Buckingham Sarayı'nın ön cephesi önceleri tren istasyonu gibiymiş ve önünde anıtsal bir heykel grubunun olması uygun bulunarak Amirallik Binası’na kadar her türlü inşaat ve anıt yerleştirme işi mimar Aston Webb’e verildi. İmparatorluğun her yanından da bu projenin finansmanı için bağış geldi, hatta o kadar çok geldi ki gerekenden daha fazla para birikti; Amirallik Binası inşa edildikten sonra Buckingham Sarayı’na doğru gelindi ve Victoria Anıtı tamamlandı.
1911 yılındaki açılışa Kraliçe Victoria’nın torunları birkaç sene sonra savaşa tutulan Kral 5. George ve Alman İmparatoru 2. Wilhelm katıldı. Diğer kraliyet mensupları ve Parlamento üyeleri hazır bulundu ve elbete Winston Churchill bir konuşma yaptı. Kral da babaannesinin etkilerinden, halk arasındaki popülerliğinden söz etti, ne de olsa sadece Britanya Kraliçesi değil Hindistan prensesi idi aynı zamanda.
Tüm bunlar 30 dakika sürdü ve anıt kullanıma açıldı.
Anıt daha sonra kullanıldı ama en kıymetlisi Kraliçe 2. Elizabeth’in 2002 yılındaki 50. ve 60. yıl başa geçme tören ve kutlamalarının yapıldığı yer oldu. İki buçuk tonluk havai fişek gösterileri, Elton John ve Paul McCartney gibi sanatçıların konser verdiği yer oldu. 2012 yılında da Londra Olimpiyat Oyunları’nın vitrini ve sporcuların yürüdüğü alan oldu.
Ayrıca Kraliçe ve Kral’ın resmi doğum günlerinde Kraliyet Hava Kuvvetleri uçaklarının selam uçuşu yaptıkları yer oldu.
Zaten sarayın balkonu da hanedan üyelerinin halkı selamlama yeridir ve aslında bu amaçla yapılmıştır.
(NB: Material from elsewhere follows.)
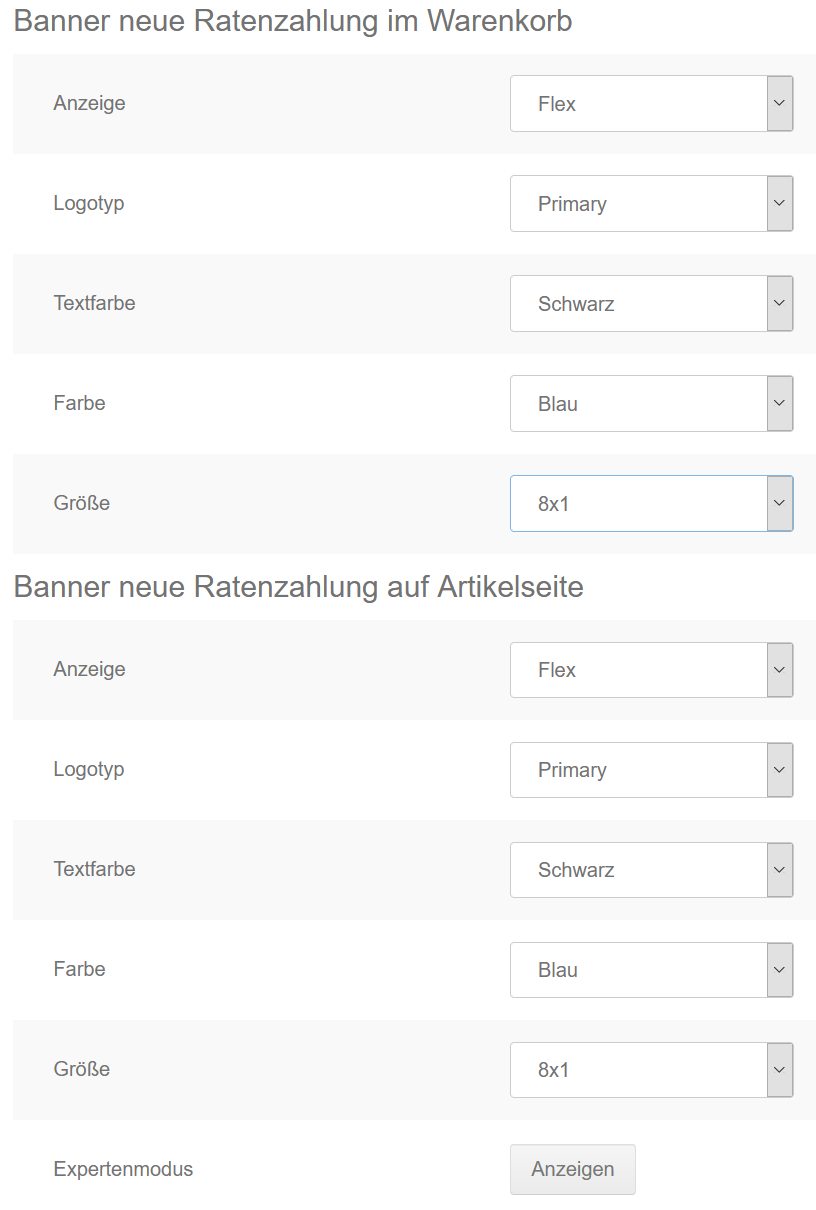Screen dimensions: 816x1210
Task: Click the dropdown arrow next to Blau
Action: [779, 403]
Savaş sonrası kutlamaların, ulusal duyguların karşılıklı hissedildiği yerdir, kraliyet mensuplarının evlendikten sonra halkı selamladığı yerdir.
O halde anıt tam yerindedir; heykel grubuna ve anlamlarına gelirsek ortada tabi anaç hali ile Kraliçe Victoria var ama en heykel grubuna en tepedeki kanatlı zafer tanrıçasından başlamak gerekir. Bu en tepedeki Zafer meleği dikkatten kaçmaz ve her fotoğraf karesine girse yeridir.
Onun altında elindeki pusula ile kuzeyi gösteren ‘metanet’, elinde tokmağı ile ‘cesaret’ uzak ama ne kadar çekicidir.
Altlarında ise imparatorluğu temsilen iki tane kartal var. O kadar uzağı seçebilen kanatlarının görkemini fark eder.
Hemen altında ise Kraliçe Victoria...her iki tarafta.
Şehre doğru bakan tarafta kraliçe olarak saraya bakan tarafta ise annelik rolüyle oturur haldedir. Adalet ve hakikat ile beraber…Heykeltraşa göre kraliçenin etrafını saran bu heykeller onun niteliklerine adanmıştır.
Londra’nın en ünlü aslanları nerededir diye ararsanız bir grubu buradadır. Dört aslan yine dört figürle en altta yer alır ki zeytin dalı tutan genç kadın BARIŞ, meşale tutan genç erkek TERAKKİ, orak tutan kadın TARIM ve çekiç turan demirci ustası da İMALAT der.
Dipteki su havuzları, su perileri ve at gövdeli diğer deniz canlıları da Britanya İmparatorluğu’nun deniz gücüne, denizlerdeki egemenliğine ve başarısına işaret eder.
Heykeltraş Thomas Brock elinden çıkarak bir hanedan başı için yapılan en yüksek ve görkemli anıttır.
Sanatsal kıymeti Muhafız Alayı törenlerinin, nöbet değişimlerinin gölgesinde selamlar gelip geçenleri.